### PROBLEMS TO WORK ON:
**1.** From the article on TCP connections, write out word for word the part that opens with the words containing "TCP is connection-oriented." and closes with "and in order.".
**2.** Please pick up the article on TCP connections after its final sentence and continue it.

### SOURCE EXCERPT:

Once the TCP handshake completes, data begins to flow between machines. This article breaks down how that data moves across the network using the TCP protocol.
Packet flow is handled by two protocols: TCP and UDP. This article covers TCP; UDP will be covered next.
Prerequisites: Familiarity with the TCP/IP transport layer and basic socket scripting. If you need a refresher, check out the TCP/IP protocols article and the TCP/IP handshake guide before continuing.
Network Connection
A connection is just a mutual agreement between two devices, both sides keep track of the same conversation so they can exchange data in a structured way.
TCP is connection-oriented. Before any data moves, it does a handshake to establish that connection, and then maintains state on both sides to make sure data arrives reliably and in order.
UDP is the opposite. No handshake, no shared state, no guarantees. It just sends data without questioning.
The important thing to understand here is that a connection doesn’t mean the two devices are constantly talking back and forth in real time. It just means both sides are holding onto the same protocol state and updating it as data flows through.
Client and Server Roles in TCP
In Transmission Control Protocol, “client” and “server” don’t describe different kinds of machines, they describe roles in how a connection starts and is managed.
The client is the side that initiates the connection. It reaches out to a specific address and port, asking to start a conversation.
The server is the side that listens for incoming connections on a known port and responds to those requests.
Once the connection is established, the distinction mostly fades. Both sides can send and receive data, TCP itself is full-duplex. The only real difference is who made the first move.
The TCP Handshake
The TCP handshake is the first step in establishing a connection. It is used to initiate communication and confirm that a connection can be successfully established between two devices.
The TCP handshake is covered in detail in a separate article, so it will not be explained again here.
To refresh our memory, the basic sequence is SYN → SYN-ACK → ACK. The client first sends a SYN packet to the server, indicating a request to establish a connection. The server responds with a SYN-ACK packet, acknowledging the request and indicating readiness to connect. Finally, the client sends an ACK packet to confirm the connection has been established.

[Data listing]
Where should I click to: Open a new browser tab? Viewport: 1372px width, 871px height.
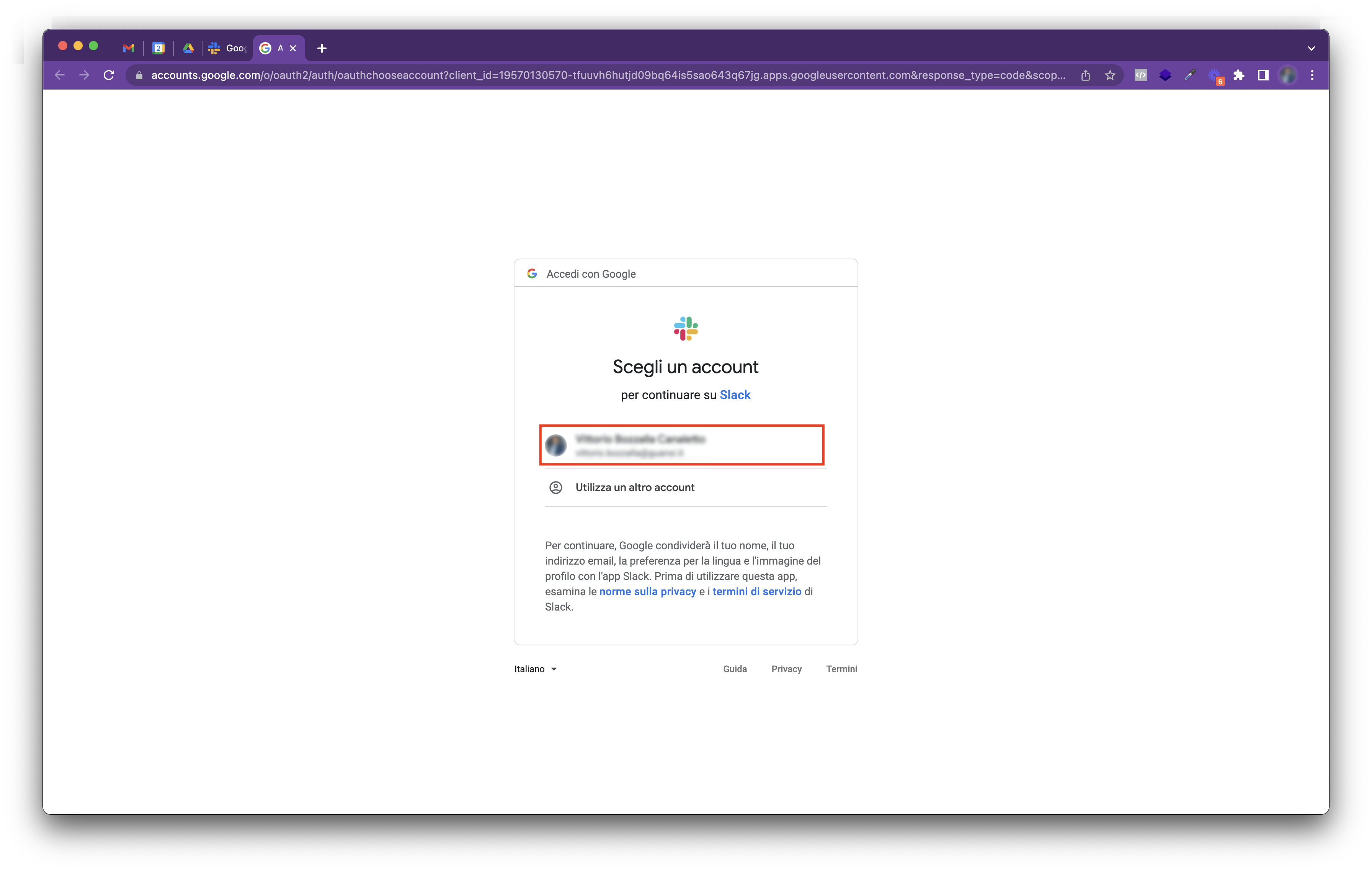pyautogui.click(x=322, y=48)
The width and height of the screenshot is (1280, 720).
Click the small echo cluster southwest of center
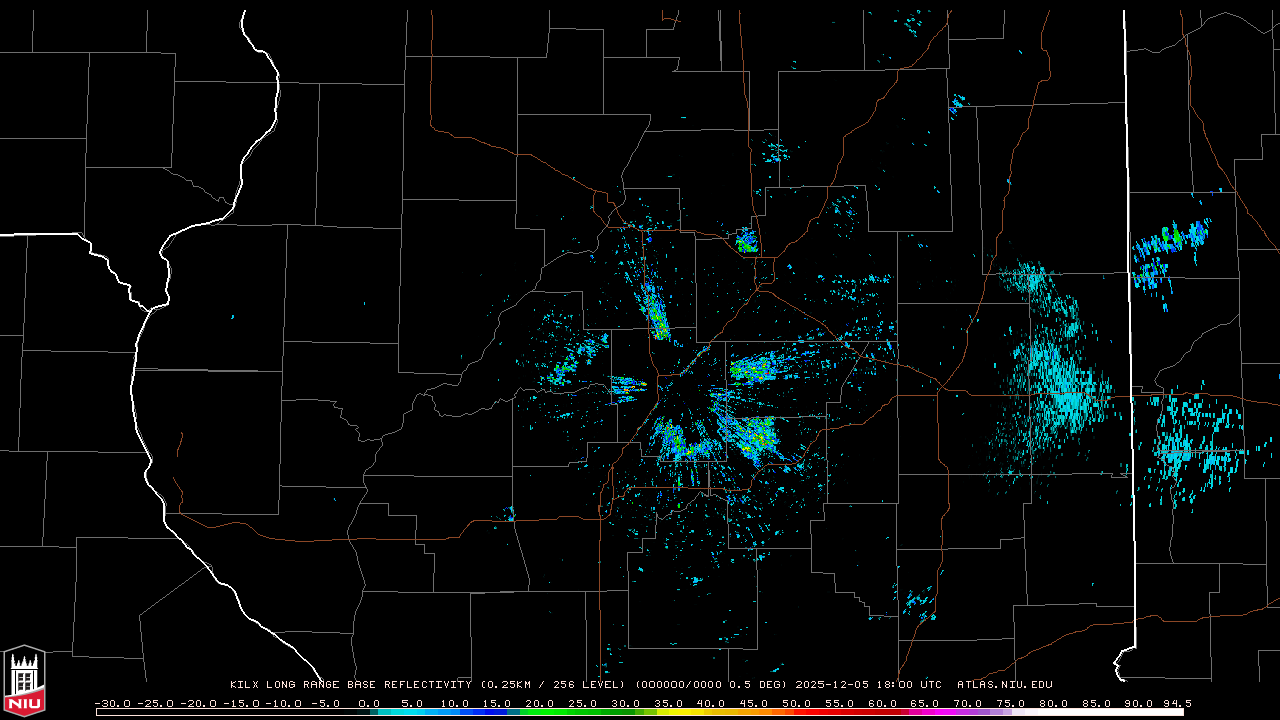(x=510, y=515)
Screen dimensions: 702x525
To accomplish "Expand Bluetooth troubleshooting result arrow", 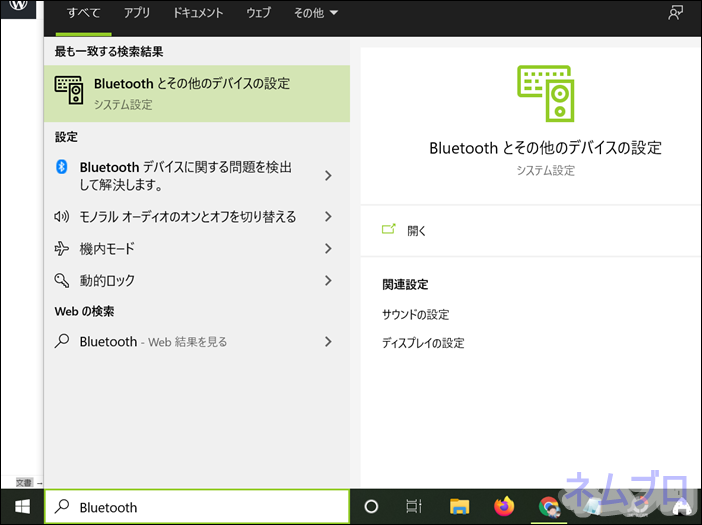I will point(328,176).
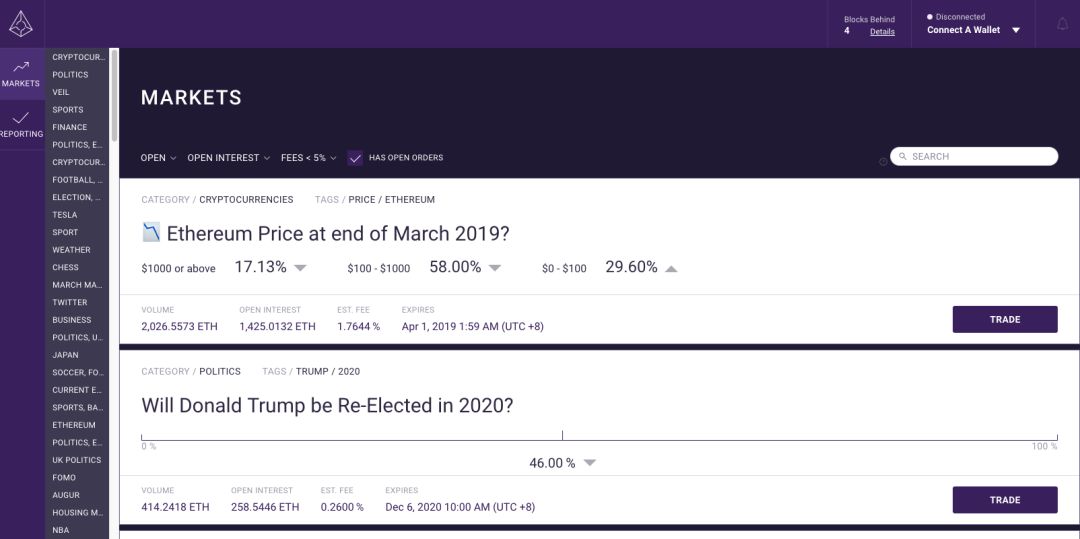Open the Fees < 5% filter dropdown

click(x=309, y=158)
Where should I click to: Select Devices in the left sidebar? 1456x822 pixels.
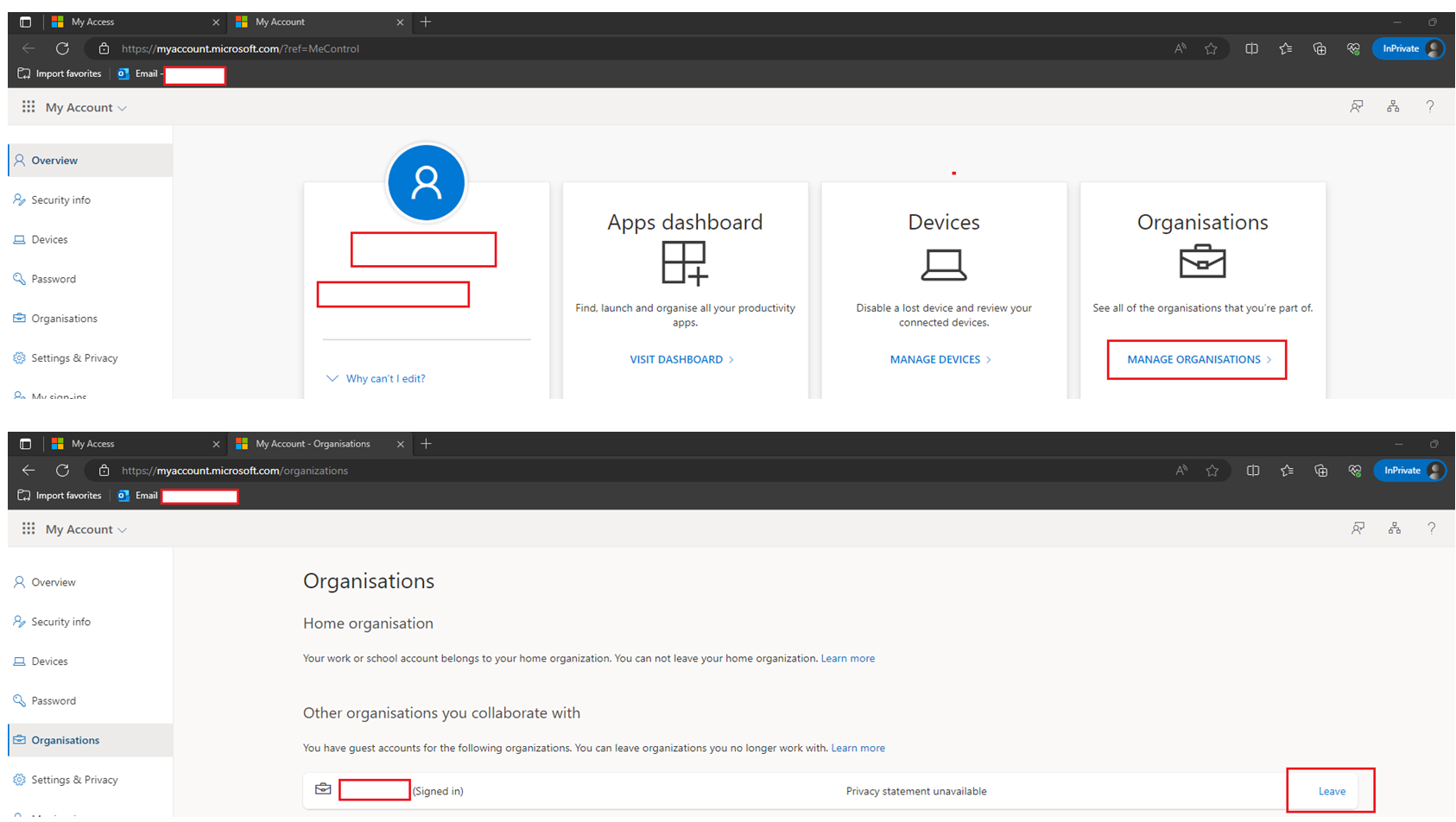point(49,239)
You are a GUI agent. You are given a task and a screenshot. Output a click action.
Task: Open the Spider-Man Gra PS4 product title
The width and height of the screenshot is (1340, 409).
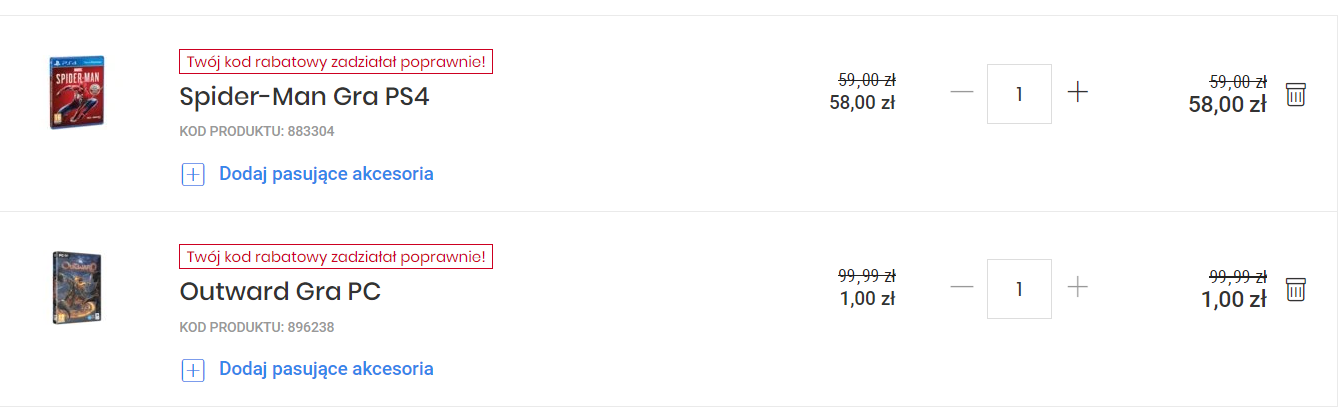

### ANSWERS BELOW:
**1.**
TCP is connection-oriented. Before any data moves, it does a handshake to establish that connection, and then maintains state on both sides to make sure data arrives reliably and in order.

**2.**
Data Transmission
This is what we will cover in this article: what TCP does after the handshake is completed. Unlike UDP, TCP does not simply send data as it is received; instead, it processes and manages the data before transmitting it.
Breaking Data into Packets
TCP protocol breaks data into smaller portions. These smaller packets are called segments, and each segment carries a sequence number that helps indicate its position within the overall data stream.
For example, a sequence number of 100 does not mean “100 bits per packet.” Instead, it refers to the byte position in the stream. If a segment starts at sequence number 100, it means that segment begins at byte 100 of the data stream, not that it contains a fixed amount of data.
So, if the first segment contains bytes 0–99, the next segment would typically start at byte 100 and continue onward, depending on the segment size.
For example, to send 1 MB of data, TCP will split it into multiple segments based on factors such as the Maximum Segment Size (MSS) and network conditions. You do not manually set the sequence number to control packet size (can manipulate tho); instead, TCP dynamically determines how much data fits into each segment. The last segment may be smaller if there is not enough remaining data to fill it.
This is the first step in TCP data flow: breaking data into smaller pieces to ensure reliable and efficient transmission across the network.
Transmission
After TCP splits the data into segments, the next step is actually sending them over the network and making sure nothing gets lost or corrupted along the way.
TCP passes segments to the IP protocol, which is responsible for moving data between machines using IP addresses.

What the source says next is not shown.